Others included in 1B — the phase that should start in February —are frontline essential workers such as teachers and school staff; food and agriculture workers; first responders not in 1A; manufacturing workers; grocery store workers; public transit workers; child care workers; U.S. Postal Service workers; and essential government workers.
“For 1A, hospitals and pharmacies are setting up clinics and systems of vaccinations,” Hutchinson said. “For 1B, which we hope to begin Feb. 1, we will continue to use pharmacies and hospitals as they complete their health care worker assignment. We will also utilize our local health units that will be having teams to vaccinate as well.”
The full plan will be presented on the state health department’s Website by Jan. 15, he said.
A third phase of rollout, phase 1C, is estimated for April. It includes people who are ages 65 to 69; people who are 16 to 64 with high risk medical conditions; and certain other essential workers.

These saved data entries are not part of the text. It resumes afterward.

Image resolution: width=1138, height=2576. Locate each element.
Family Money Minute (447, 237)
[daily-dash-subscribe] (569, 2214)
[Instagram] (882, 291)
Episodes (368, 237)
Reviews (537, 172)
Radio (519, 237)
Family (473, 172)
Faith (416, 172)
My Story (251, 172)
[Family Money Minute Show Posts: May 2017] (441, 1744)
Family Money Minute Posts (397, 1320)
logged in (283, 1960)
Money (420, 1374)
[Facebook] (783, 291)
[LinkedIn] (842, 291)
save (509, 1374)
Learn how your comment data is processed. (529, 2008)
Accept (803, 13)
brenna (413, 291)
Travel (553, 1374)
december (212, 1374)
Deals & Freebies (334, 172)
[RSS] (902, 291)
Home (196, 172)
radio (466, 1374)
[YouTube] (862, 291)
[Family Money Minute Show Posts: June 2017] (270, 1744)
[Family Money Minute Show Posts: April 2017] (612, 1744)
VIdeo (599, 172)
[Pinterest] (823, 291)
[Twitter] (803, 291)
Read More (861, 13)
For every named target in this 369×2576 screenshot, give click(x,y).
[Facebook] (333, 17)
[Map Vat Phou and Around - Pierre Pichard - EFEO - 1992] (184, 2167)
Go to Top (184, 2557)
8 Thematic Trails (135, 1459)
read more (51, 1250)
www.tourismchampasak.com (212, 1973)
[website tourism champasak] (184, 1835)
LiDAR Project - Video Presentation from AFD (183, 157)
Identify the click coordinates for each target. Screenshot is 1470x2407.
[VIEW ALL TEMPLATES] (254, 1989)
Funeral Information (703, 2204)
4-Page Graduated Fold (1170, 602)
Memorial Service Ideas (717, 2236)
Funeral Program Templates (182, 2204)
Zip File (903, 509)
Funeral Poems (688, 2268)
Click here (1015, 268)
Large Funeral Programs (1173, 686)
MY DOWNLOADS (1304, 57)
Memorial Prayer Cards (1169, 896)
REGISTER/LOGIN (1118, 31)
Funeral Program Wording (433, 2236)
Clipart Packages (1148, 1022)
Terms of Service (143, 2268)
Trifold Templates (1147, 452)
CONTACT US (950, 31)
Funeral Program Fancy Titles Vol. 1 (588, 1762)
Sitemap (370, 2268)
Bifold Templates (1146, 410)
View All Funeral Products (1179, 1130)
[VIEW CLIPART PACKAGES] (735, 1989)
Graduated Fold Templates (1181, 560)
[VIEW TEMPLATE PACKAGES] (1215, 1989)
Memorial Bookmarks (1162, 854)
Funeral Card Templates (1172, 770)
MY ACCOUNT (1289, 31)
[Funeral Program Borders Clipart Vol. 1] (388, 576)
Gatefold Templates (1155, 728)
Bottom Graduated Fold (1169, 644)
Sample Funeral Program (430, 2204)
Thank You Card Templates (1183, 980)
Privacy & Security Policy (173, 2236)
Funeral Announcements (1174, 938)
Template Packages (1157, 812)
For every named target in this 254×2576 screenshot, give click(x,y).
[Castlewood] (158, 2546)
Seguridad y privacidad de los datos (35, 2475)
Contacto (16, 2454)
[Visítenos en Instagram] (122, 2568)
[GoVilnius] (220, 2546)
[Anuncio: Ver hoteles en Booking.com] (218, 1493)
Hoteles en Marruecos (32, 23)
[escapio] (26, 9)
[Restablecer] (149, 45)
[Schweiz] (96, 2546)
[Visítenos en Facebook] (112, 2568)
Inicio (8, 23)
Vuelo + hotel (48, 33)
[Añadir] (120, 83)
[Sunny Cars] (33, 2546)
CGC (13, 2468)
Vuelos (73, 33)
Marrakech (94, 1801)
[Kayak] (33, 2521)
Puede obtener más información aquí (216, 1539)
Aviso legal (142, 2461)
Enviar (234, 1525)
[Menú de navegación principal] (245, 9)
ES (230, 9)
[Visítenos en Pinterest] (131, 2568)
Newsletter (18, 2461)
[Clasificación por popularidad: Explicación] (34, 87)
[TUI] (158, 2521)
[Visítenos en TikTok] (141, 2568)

State Health Secretary Jose Romero stressed Tuesday that the vaccine is effective.
“This vaccine has been shown to be safe in all three phases of development, in its licensure and in its post-licensure,” he said.
Even as state officials rolled out plans to vaccinate the population, however, they warned that infection numbers are skyrocketing. Tuesday saw more than 4,000 newly confirmed cases reported, a record for a single day.
Romero said that the state’s health system is currently compensating for the new cases but that cases were sure to increase.
“What we are seeing now is what all of us have warned about, which is a surge on top of a surge,” he said. “This can be slowed down, it cannot be completely stopped at this point. This is not an exaggeration.”
In the southeastern hospital region — which includes Ashley County — approximately 13 percent of hospital beds are occupied by patients infected with COVID.
As of Tuesday, Ashley County had 113 reported active cases of COVID 19, down nine from Monday. A total of 21 county deaths have been officially connected with the virus.
While detected cases of COVID have captured much of the public’s attention, the Arkansas Department of Health has quietly continued monitoring the cases of influenza as the state enters the flu season.
For the last week of the year, the health department reported that flu activity in the state is still minimal for flu-like illnesses.
The report notes that since the end of September, ADH databases have recorded 842 confirmed cases of influenza, and that “Among flu antigen tests this season that can distinguish between influenza A and B virus types, 37 percent were influenza A, and 63 percent were influenza B.” Seven deaths have been attributed to flu so far this flu season.
While the flu numbers appear low compared to COVID-19, peak flu season on a 15-year average is in February.